Photo by Mike Madison

The talented folks over at Pitchfork have compiled their list of the 200 Best Albums of the 1980s and it’s chock-full of Minnesota music, especially near the very top!

In a total no-brainer choice, Pitchfork‘s staff have venerated Prince‘s seminal 1984 masterpiece Purple Rain as the best album of the decade, and writer Jeremy D. Larson penned a suitably purple bit of prose in its honor.

Prince spoke to the people during a decade that prided itself on aspiration, sex, and money; from his pen came coy flourishes of romantic scripture and sub-dom fantasies told as casually as a chat over beers. On “Darling Nikki,” he told off the conservative Moral Majority with just a woman, a hotel lobby, and a magazine.
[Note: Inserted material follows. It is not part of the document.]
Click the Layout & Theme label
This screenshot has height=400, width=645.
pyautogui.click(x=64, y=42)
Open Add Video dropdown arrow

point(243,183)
And then there’s the closer, the timeless “Purple Rain”: a savior perfumed in petrichor, giving pop music its velvet baptism. Most of what you hear of the song was recorded live at that sweaty and smoky club in Minneapolis, a blinding and momentary flash that singed the essence of Prince into one hymn—the star and artist, giving everything at once.

The Purple Yoda had three more records within the list’s Top 50 segment, with honors for Sign O’ the Times (#17), 1999 (#26), and Dirty Mind (#33).

It wasn’t all Prince though, as MN punk’s founding fathers The Replacements and Hüsker Dü also found their way on the list. In The Replacements’ case, that means 1984’s Let it Be (#35) and 1985’s Tim (#54). The Huskers were honored for a single album, and probably the wrong one in 1984’s Zen Arcade. We would have preferred New Day Rising or Flip Your Wig, tbh.